This pizza bagel recipe transforms the classic after-school snack into a quick, easy, and healthy(ish) meal for any weeknight.
Steam some broccoli or mix a salad while the mini pizzas bake, and dinner's on the table in 20 minutes. Plus, it's simple enough for even the littlest ones to help make. Just put the sauce, cheese, and toppings in bowls and let everyone assemble their own!
Healthier Pizza Bagels, Step by Step
20 minutes 20 minutes.
With some simple nutritious upgrades, this is a meal you can feel good about serving any night of the week.
- Assemble the bagels, sauce, and cheese.
If you can, buy freshly made whole wheat bagels from a local bakery or bagel shop. The ones you find in the bread aisle of your grocery store are usually loaded with preservatives, which counteract the health benefits of whole grains. Next, make your own sauce. (My go-to recipe contains only tomatoes, garlic, salt, and a little olive oil.) Or, choose a pizza sauce that contains zero added sugar and only ingredients you recognize. And, finally, buy your cheeses in blocks and shred them yourself. This pizza bagel recipe is super quick to make, so spending a minute or two at the cheese grater is worth it to avoid those chemical anticaking agents found in pre-shredded cheeses.
- Add a boost of nutrients to the sauce.
My young son, Jack, has a super-human ability to spot "salad" (a.k.a. green leafy vegetables) in any dish I make, no matter how finely I chop it. So, in order to avoid the drudgery of watching him pinch green flecks out of his meal when he should be eating, I've learned how to keep "salad" incognito.
One of the easiest ways to trick Jack into eating spinach and kale is by mixing it into his favorite pizza sauce. If you have a picky eater in the house, feel free to use this idea for any vegetable you want them to eat more of. For example, stir in some finely shredded sweet potato or riced broccoli or cauliflower instead of the spinach and carrot. - Hide healthier toppings under cheese.
For this batch, I kept it simple with thinly sliced turkey pepperoni, but you can use as many toppings as you like. These pizza bagels are a delicious way to sneak extra veggies into your loved ones' bodies. (And no, I don't mean only kids; there are plenty of adults who resist eating veggies, too.)

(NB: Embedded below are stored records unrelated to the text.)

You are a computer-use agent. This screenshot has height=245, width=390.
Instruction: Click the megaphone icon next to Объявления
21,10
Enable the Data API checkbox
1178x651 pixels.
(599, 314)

Looking for more super-quick weeknight recipes?
Check out my collection of meals that can be made in less than 30 minutes.
Healthier Pizza Bagels
Equipment
- Large rimmed baking sheet
- Parchment paper
- Box grater
Ingredients
- 4 regular-size whole wheat bagels, split
- ¾ cup No-Cook Marinara Sauce or no-sugar-added store-bought pizza sauce
- ¼ to ⅓ cup finely grated carrot and/or very finely chopped spinach, kale, or other leafy green
- Salt and freshly ground black pepper
- Your favorite toppings: Turkey or regular pepperoni slices, cooked and crumbled sausage; halved or sliced olives; thinly sliced or chopped red onion, bell pepper, mushrooms, etc.

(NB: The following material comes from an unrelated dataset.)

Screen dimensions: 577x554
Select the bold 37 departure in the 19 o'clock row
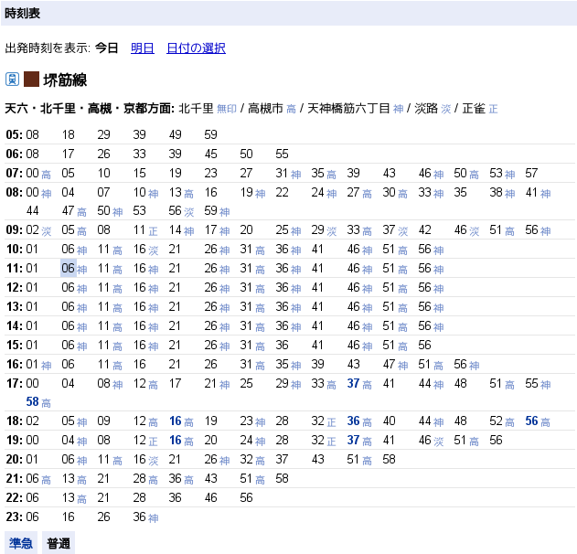pos(354,440)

- 6 to 8 ounces low-moisture mozzarella and/or cheddar cheese, shredded (I like to use half mozzarella and half aged Cheddar cheese)
Instructions
- Preheat the oven to 450°F. Line a large rimmed baking sheet with parchment paper or aluminum foil for easy cleanup.
- In a medium bowl, mix the finely grated carrot and/or spinach into the pizza sauce. Taste and adjust seasonings with more salt and pepper if needed.
- Place the bagel halves on the prepared baking sheet, cut-side up. Spread a spoonful of the sauce on each bagel half, then add toppings and cheese.
- Bake the pizza bagels for 7 to 10 minutes, until the cheese has melted completely and is beginning to brown in spots.
- Remove the baking sheet from the oven. Serve the pizza bagels hot with salad or steamed veggies on the side.